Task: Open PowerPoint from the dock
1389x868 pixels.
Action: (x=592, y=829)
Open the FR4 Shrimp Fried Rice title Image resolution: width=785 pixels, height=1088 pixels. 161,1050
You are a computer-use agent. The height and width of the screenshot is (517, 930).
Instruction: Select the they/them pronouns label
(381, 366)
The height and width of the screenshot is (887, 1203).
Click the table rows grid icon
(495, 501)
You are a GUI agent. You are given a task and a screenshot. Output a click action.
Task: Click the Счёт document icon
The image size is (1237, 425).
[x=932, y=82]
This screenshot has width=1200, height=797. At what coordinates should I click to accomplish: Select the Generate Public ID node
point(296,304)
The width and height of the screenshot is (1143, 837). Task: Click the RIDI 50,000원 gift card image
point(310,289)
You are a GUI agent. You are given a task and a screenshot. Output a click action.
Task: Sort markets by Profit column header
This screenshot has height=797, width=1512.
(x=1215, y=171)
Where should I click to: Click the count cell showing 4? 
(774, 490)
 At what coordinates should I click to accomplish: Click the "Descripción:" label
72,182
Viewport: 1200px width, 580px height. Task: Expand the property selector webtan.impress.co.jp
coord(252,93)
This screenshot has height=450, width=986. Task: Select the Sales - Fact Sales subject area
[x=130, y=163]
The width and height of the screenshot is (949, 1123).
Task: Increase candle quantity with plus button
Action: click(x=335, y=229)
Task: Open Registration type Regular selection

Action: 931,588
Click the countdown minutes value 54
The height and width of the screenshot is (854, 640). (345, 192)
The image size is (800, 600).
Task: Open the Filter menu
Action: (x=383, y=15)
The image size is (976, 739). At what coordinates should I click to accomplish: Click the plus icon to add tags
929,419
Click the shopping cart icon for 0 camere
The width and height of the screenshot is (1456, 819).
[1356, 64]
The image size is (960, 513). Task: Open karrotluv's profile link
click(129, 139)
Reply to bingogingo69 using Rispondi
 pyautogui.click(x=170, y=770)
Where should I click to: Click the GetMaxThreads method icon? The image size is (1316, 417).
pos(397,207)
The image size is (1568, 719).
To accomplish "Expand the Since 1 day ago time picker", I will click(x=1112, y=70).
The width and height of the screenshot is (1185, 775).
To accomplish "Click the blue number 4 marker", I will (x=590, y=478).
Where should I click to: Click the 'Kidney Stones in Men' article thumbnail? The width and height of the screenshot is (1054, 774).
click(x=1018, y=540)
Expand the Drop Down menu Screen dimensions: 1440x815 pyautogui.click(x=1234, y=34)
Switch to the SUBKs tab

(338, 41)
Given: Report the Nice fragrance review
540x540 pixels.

## Given problem:
Return every line of the listing above as a JSON list of strings, one string per line, leaving out the blank lines.

## Result:
[
  "Task: Open PowerPoint from the dock",
  "1389x868 pixels.",
  "Action: (x=592, y=829)",
  "Open the FR4 Shrimp Fried Rice title Image resolution: width=785 pixels, height=1088 pixels. 161,1050",
  "You are a computer-use agent. The height and width of the screenshot is (517, 930).",
  "Instruction: Select the they/them pronouns label",
  "(381, 366)",
  "The height and width of the screenshot is (887, 1203).",
  "Click the table rows grid icon",
  "(495, 501)",
  "You are a GUI agent. You are given a task and a screenshot. Output a click action.",
  "Task: Click the Счёт document icon",
  "The image size is (1237, 425).",
  "[x=932, y=82]",
  "This screenshot has width=1200, height=797. At what coordinates should I click to accomplish: Select the Generate Public ID node",
  "point(296,304)",
  "The width and height of the screenshot is (1143, 837). Task: Click the RIDI 50,000원 gift card image",
  "point(310,289)",
  "You are a GUI agent. You are given a task and a screenshot. Output a click action.",
  "Task: Sort markets by Profit column header",
  "This screenshot has height=797, width=1512.",
  "(x=1215, y=171)",
  "Where should I click to: Click the count cell showing 4? ",
  "(774, 490)",
  " At what coordinates should I click to accomplish: Click the \"Descripción:\" label",
  "72,182",
  "Viewport: 1200px width, 580px height. Task: Expand the property selector webtan.impress.co.jp",
  "coord(252,93)",
  "This screenshot has height=450, width=986. Task: Select the Sales - Fact Sales subject area",
  "[x=130, y=163]",
  "The width and height of the screenshot is (949, 1123).",
  "Task: Increase candle quantity with plus button",
  "Action: click(x=335, y=229)",
  "Task: Open Registration type Regular selection",
  "Action: 931,588",
  "Click the countdown minutes value 54",
  "The height and width of the screenshot is (854, 640). (345, 192)",
  "The image size is (800, 600).",
  "Task: Open the Filter menu",
  "Action: (x=383, y=15)",
  "The image size is (976, 739). At what coordinates should I click to accomplish: Click the plus icon to add tags",
  "929,419",
  "Click the shopping cart icon for 0 camere",
  "The width and height of the screenshot is (1456, 819).",
  "[1356, 64]",
  "The image size is (960, 513). Task: Open karrotluv's profile link",
  "click(129, 139)",
  "Reply to bingogingo69 using Rispondi",
  " pyautogui.click(x=170, y=770)",
  "Where should I click to: Click the GetMaxThreads method icon? The image size is (1316, 417).",
  "pos(397,207)",
  "The image size is (1568, 719).",
  "To accomplish \"Expand the Since 1 day ago time picker\", I will click(x=1112, y=70).",
  "The width and height of the screenshot is (1185, 775).",
  "To accomplish \"Click the blue number 4 marker\", I will (x=590, y=478).",
  "Where should I click to: Click the 'Kidney Stones in Men' article thumbnail? The width and height of the screenshot is (1054, 774).",
  "click(x=1018, y=540)",
  "Expand the Drop Down menu Screen dimensions: 1440x815 pyautogui.click(x=1234, y=34)",
  "Switch to the SUBKs tab",
  "(338, 41)",
  "Given: Report the Nice fragrance review",
  "540x540 pixels."
]